_YOUR INSTRUCTIONS_
Please reproduce the items below verbatim, from the line containing "Click the Full Journal column header" through the line containing "tap(488, 20)", both lines included.

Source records
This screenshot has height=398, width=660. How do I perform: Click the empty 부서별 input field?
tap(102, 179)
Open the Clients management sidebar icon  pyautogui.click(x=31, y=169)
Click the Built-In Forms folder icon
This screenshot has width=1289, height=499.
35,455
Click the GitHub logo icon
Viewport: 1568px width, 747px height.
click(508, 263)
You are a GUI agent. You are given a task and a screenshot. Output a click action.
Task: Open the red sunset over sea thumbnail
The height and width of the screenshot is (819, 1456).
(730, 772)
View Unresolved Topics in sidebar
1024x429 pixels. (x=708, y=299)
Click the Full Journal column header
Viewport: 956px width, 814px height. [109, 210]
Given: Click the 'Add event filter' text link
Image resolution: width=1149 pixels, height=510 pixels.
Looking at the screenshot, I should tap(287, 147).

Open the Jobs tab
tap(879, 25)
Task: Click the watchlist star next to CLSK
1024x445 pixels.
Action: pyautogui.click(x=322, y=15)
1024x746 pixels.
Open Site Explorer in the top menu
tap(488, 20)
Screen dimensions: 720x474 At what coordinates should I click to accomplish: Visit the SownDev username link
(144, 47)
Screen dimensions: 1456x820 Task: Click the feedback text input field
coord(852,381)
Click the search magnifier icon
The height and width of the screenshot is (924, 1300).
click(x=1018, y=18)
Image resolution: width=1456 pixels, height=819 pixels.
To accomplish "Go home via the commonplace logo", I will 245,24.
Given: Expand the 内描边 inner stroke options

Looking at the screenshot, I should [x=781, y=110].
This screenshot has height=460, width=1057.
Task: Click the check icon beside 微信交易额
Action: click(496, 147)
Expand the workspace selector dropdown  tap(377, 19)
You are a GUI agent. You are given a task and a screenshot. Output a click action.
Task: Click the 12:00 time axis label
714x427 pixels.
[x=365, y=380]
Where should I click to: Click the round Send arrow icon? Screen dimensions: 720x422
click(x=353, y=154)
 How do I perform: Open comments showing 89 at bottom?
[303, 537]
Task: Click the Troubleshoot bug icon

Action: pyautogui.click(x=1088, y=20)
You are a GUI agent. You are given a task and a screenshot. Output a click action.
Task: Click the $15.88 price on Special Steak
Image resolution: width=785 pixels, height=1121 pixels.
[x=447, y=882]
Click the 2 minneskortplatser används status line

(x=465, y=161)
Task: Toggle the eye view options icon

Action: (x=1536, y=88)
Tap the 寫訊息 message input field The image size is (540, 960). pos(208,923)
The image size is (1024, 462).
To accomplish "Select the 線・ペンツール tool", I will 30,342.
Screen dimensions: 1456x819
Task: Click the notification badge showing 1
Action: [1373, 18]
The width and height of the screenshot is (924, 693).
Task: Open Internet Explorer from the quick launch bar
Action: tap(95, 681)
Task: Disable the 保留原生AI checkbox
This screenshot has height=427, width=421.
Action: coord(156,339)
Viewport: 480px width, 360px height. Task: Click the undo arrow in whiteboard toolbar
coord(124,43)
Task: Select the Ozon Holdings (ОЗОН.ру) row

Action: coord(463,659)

_TASK ANSWER_
Click the Full Journal column header
Viewport: 956px width, 814px height. [109, 210]
Given: Click the 'Add event filter' text link
Image resolution: width=1149 pixels, height=510 pixels.
Looking at the screenshot, I should tap(287, 147).

Open the Jobs tab
tap(879, 25)
Task: Click the watchlist star next to CLSK
1024x445 pixels.
Action: pyautogui.click(x=322, y=15)
1024x746 pixels.
Open Site Explorer in the top menu
tap(488, 20)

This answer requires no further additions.